Les travaux d’infrastructure à Jérusalem ferment-ils maintenant aussi les parcs ?
Dans la Jérusalem de juin 2026, la fermeture du parc de l’Indépendance s’ajoute à une réalité urbaine qui pèse déjà lourdement sur les habitants: travaux d’infrastructure, excavations, fermetures, poussière, bruit et énormes embouteillages. Même lorsque certains projets sont nécessaires pour l’avenir de la ville, le résultat quotidien pour ceux qui y vivent est un sentiment de surcharge permanente.

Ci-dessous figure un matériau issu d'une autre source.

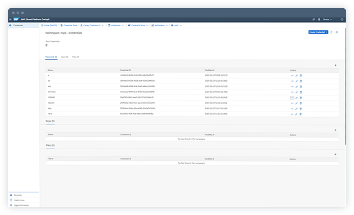Screen dimensions: 354x215
Task: Delete the 'nana' credential with the trash icon
Action: pyautogui.click(x=300, y=114)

En 1957, des travaux de développement ont commencé afin de transformer la partie occidentale du jardin en parc public, avec le soutien de la communauté juive d’Afrique du Sud. Le parc a été inauguré pour la première fois le jour de l’Indépendance en 1958, puis de nouveau à la fin de l’année 1959. Il ne s’agit donc pas simplement d’une pelouse urbaine, mais d’un lieu aux couches historiques profondes, devenu au fil des années une partie de la mémoire urbaine du centre de Jérusalem.
Comment la rénovation du parc de l’Indépendance se rattache-t-elle aux difficultés de circulation à Jérusalem ?
Ce qui frappe le plus les habitants de Jérusalem, c’est d’abord l’image elle-même: un parc central, connu et ouvert, entièrement entouré d’une clôture blanche, sans possibilité d’y entrer. Au lieu de pelouses, d’arbres et d’allées – un long mur. Au lieu d’un espace pour respirer – une fermeture de plus. Dans une ville où chaque trajet ressemble déjà à un parcours d’obstacles, la fermeture d’un parc est aussi perçue comme une atteinte supplémentaire à la vie quotidienne.
La question n’est pas seulement de savoir si le parc de l’Indépendance a besoin d’être rénové. La question est de savoir comment gérer une ville pendant les travaux sans la transformer en espace fermé et épuisé. Les habitants ne sont pas nécessairement opposés à la modernisation du parc ou au développement des infrastructures, mais ils ont du mal à accepter le sentiment que chaque projet arrive avec une clôture de plus, une fermeture de plus et une nouvelle promesse d’avenir qu’ils doivent payer au présent.
Le parc de l’Indépendance devrait encore revenir au public, rénové et amélioré. Mais pour l’instant, derrière la clôture blanche et les inscriptions qui y figurent, en particulier « Ici repose le parc de l’Indépendance », il est devenu un symbole net de la Jérusalem actuelle: une ville en construction permanente – au point que même le lieu censé lui donner de l’air est fermé.